Cyber Incident Victim: Tanbridge House School
Date:
Mar 2023
Location:
United Kingdom
Summary
Tanbridge House School experienced a malicious cyber attack by external hackers who locked the institution out of its systems, causing significant operational disruption. While no compromise of sensitive data was identified, the attack required an external IT security team to rebuild and enhance the school's systems, including reconfiguring over 300 computers and planning the issuance of new login credentials. The incident was reported to the Information Commissioner’s Office, and mitigation efforts aimed to restore normal operations rapidly. The attack aligned with a broader pattern of recent cyber incidents affecting multiple schools in the region, including two ransomware attacks elsewhere in West Sussex involving demands for sensitive data.
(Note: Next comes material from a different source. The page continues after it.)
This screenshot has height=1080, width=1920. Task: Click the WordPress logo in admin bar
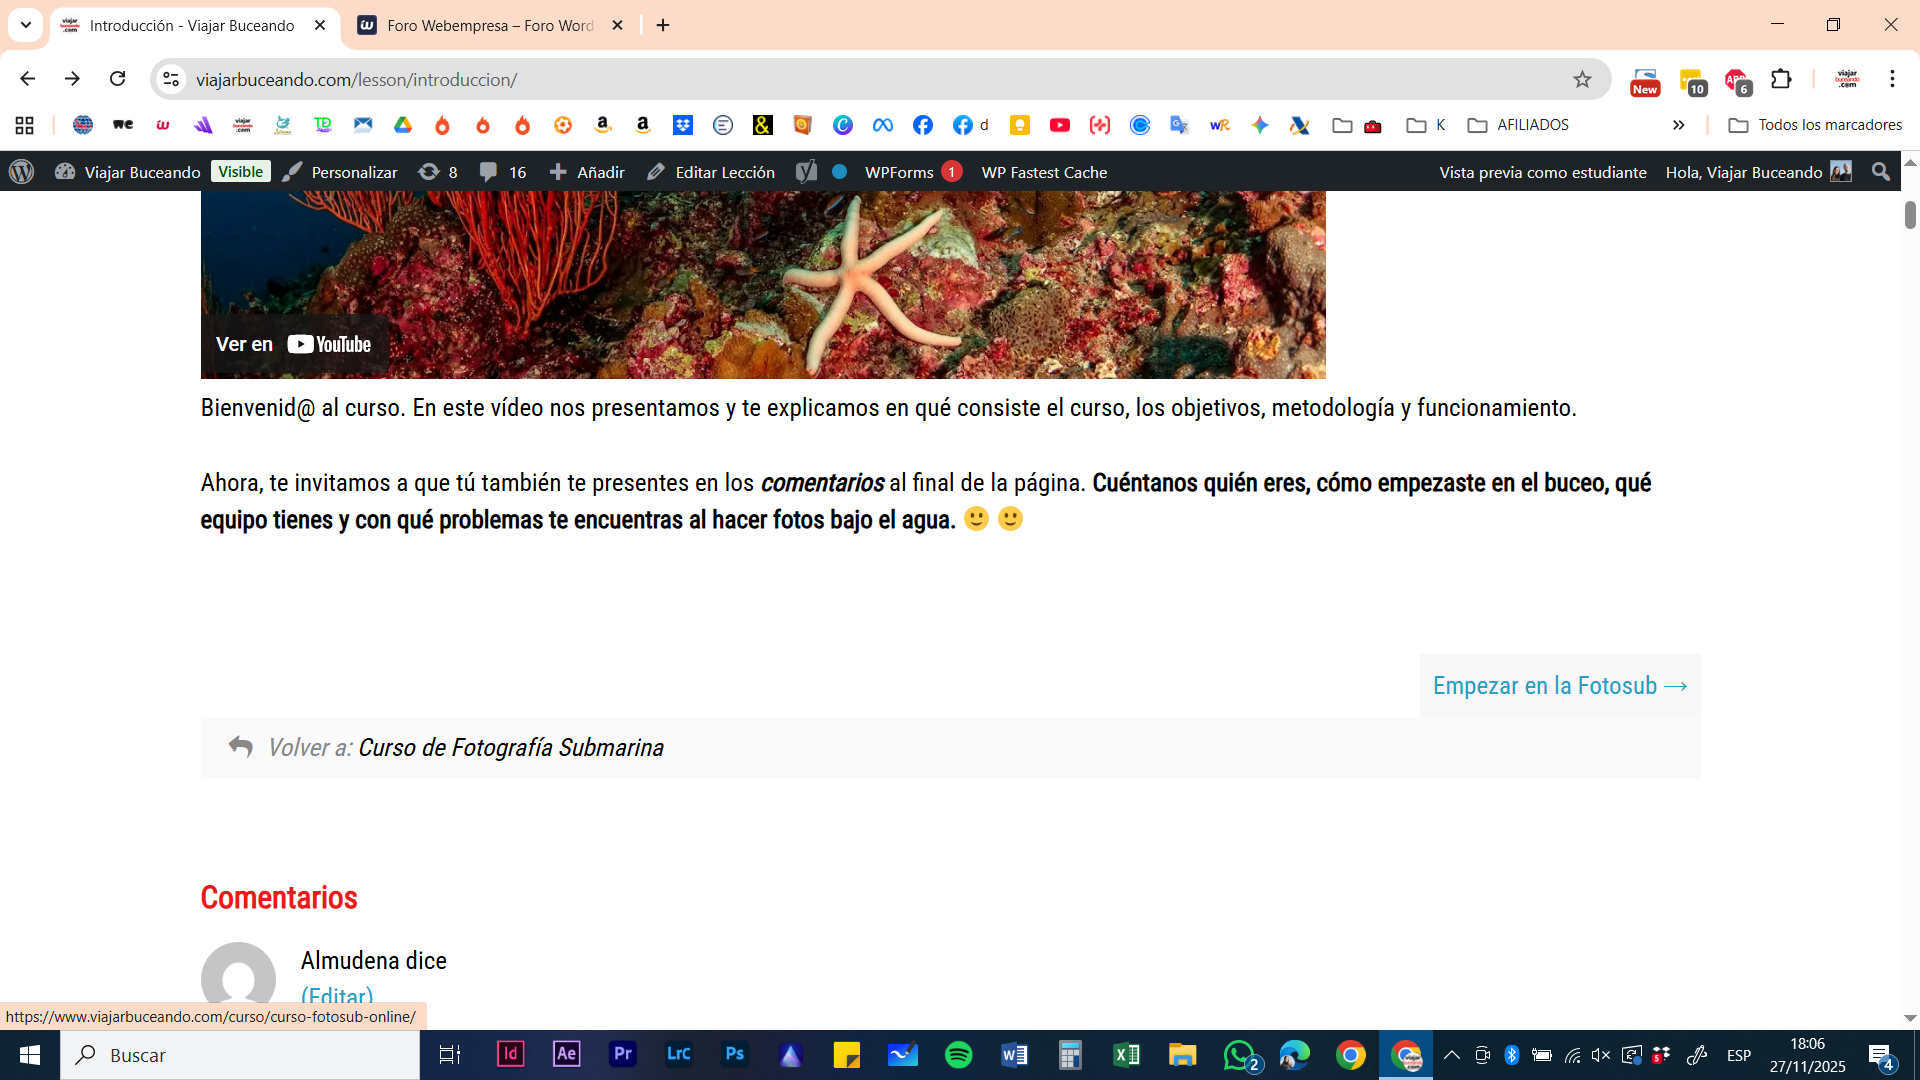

| CIA Posture | Motives | Tactics, Techniques & Procedures |
|---|---|---|
| Available to members | 1 motive | 1 technique |
| Threat Actor | Type | Location |
|---|---|---|
| 1 actor | Available to members | Available to members |
Description
In early March 2023, Tanbridge House School in Horsham experienced a malicious cyber attack that severely disrupted normal school operations. External actors gained unauthorized access to the school's computer systems, locking administrators out of all networked resources. The incident was promptly detected, leading to the immediate shutdown of systems by on-site IT security personnel to contain the breach. Headteacher Mark Sheridan confirmed in a parental letter that the attack had caused significant operational impacts throughout the week of its discovery, though forensic investigators found no evidence of data exfiltration or compromise of sensitive information. The school reported the incident to the UK Information Commissioner's Office (ICO) and adhered to its prescribed protocol. This attack occurred amid a regional surge targeting educational institutions, with two Chichester schools suffering separate ransomware incidents during the same period—one of which (Bishop Luffa School) publicly acknowledged hackers were ransom-holding sensitive data without school payment.
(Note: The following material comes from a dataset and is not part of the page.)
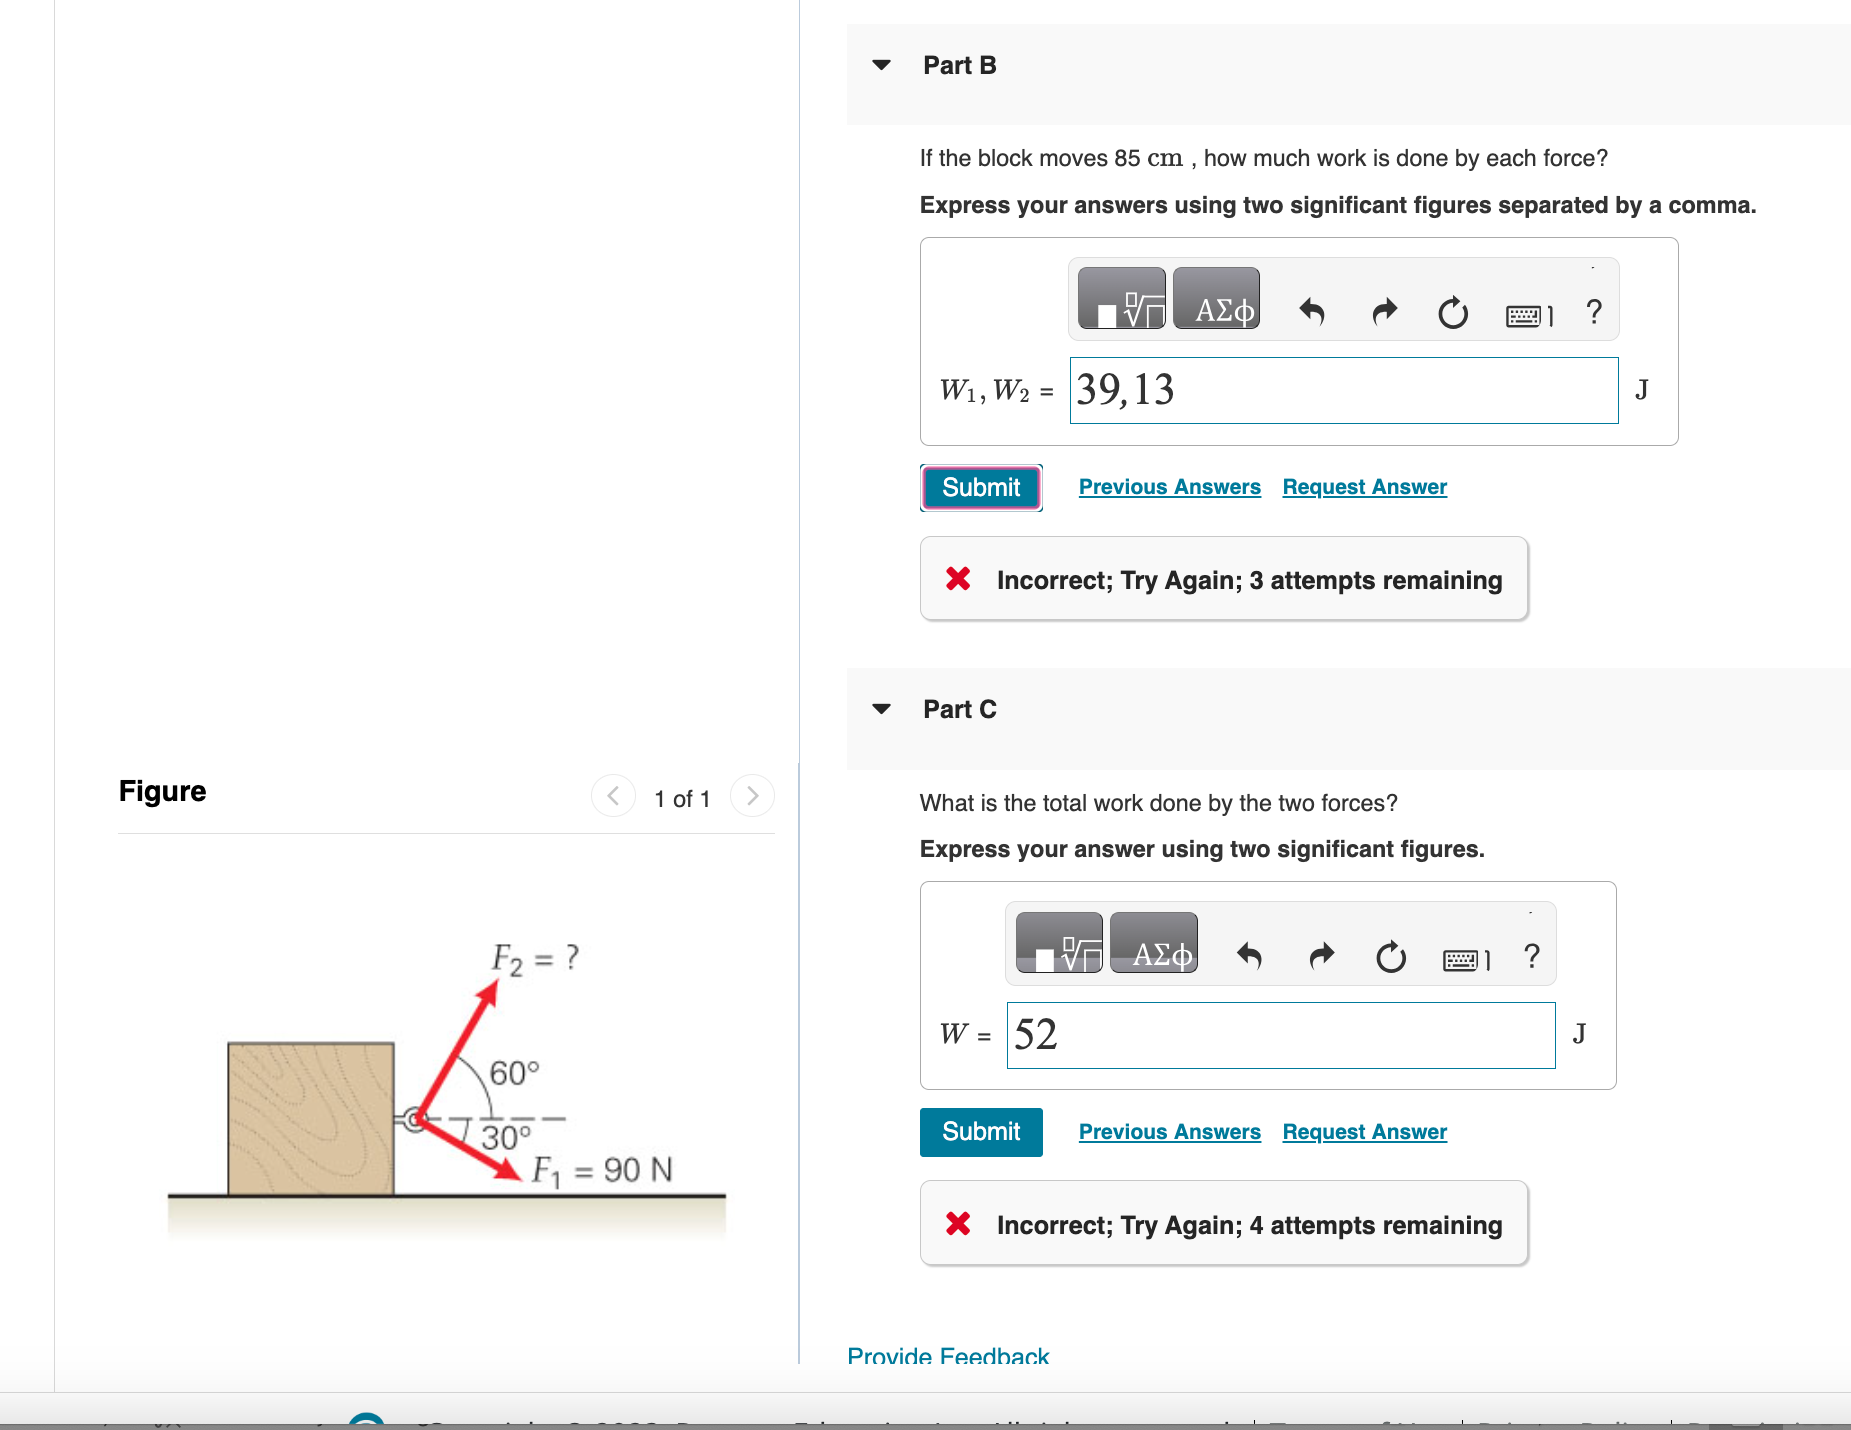The image size is (1851, 1430).
Task: Click the redo arrow in Part B answer toolbar
Action: 1384,311
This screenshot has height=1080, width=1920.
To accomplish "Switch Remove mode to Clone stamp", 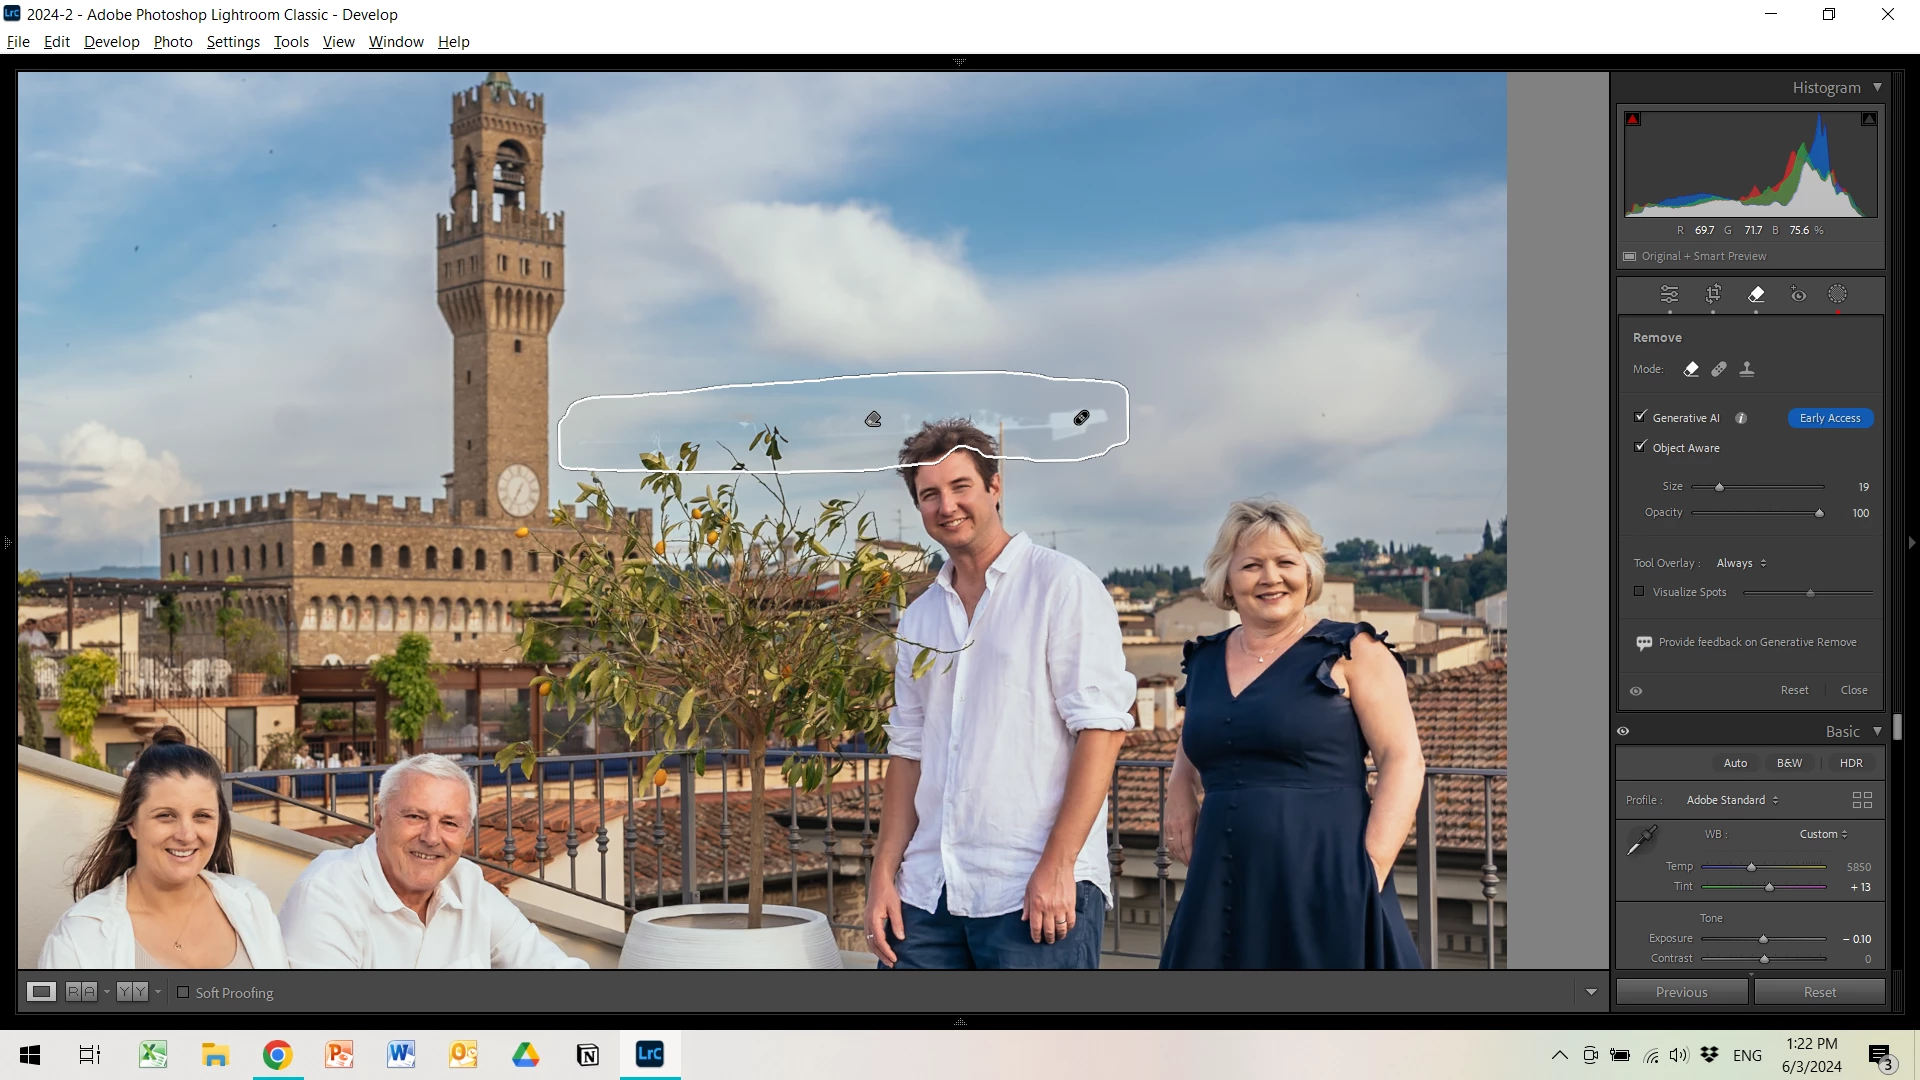I will 1747,369.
Tanbridge House initiated comprehensive recovery efforts involving external cybersecurity specialists who rebuilt and fortified the school's digital infrastructure. Technicians reconfigured over 300 workstations to establish an enhanced security architecture, with reconfiguration work continuing through the weekend following initial containment. The school planned to issue new login credentials to all students and staff by March 20, anticipating full system restoration shortly thereafter. Sheridan emphasized implementing heightened protective measures to deter future incidents while acknowledging the school community's collaborative response, including parental support offers. Operational continuity challenges persisted during the recovery phase, though no legal or regulatory penalties were disclosed at the time of reporting. Sussex Police and West Sussex County Council were notified of the incident, though their investigative roles or findings remained unspecified in initial disclosures.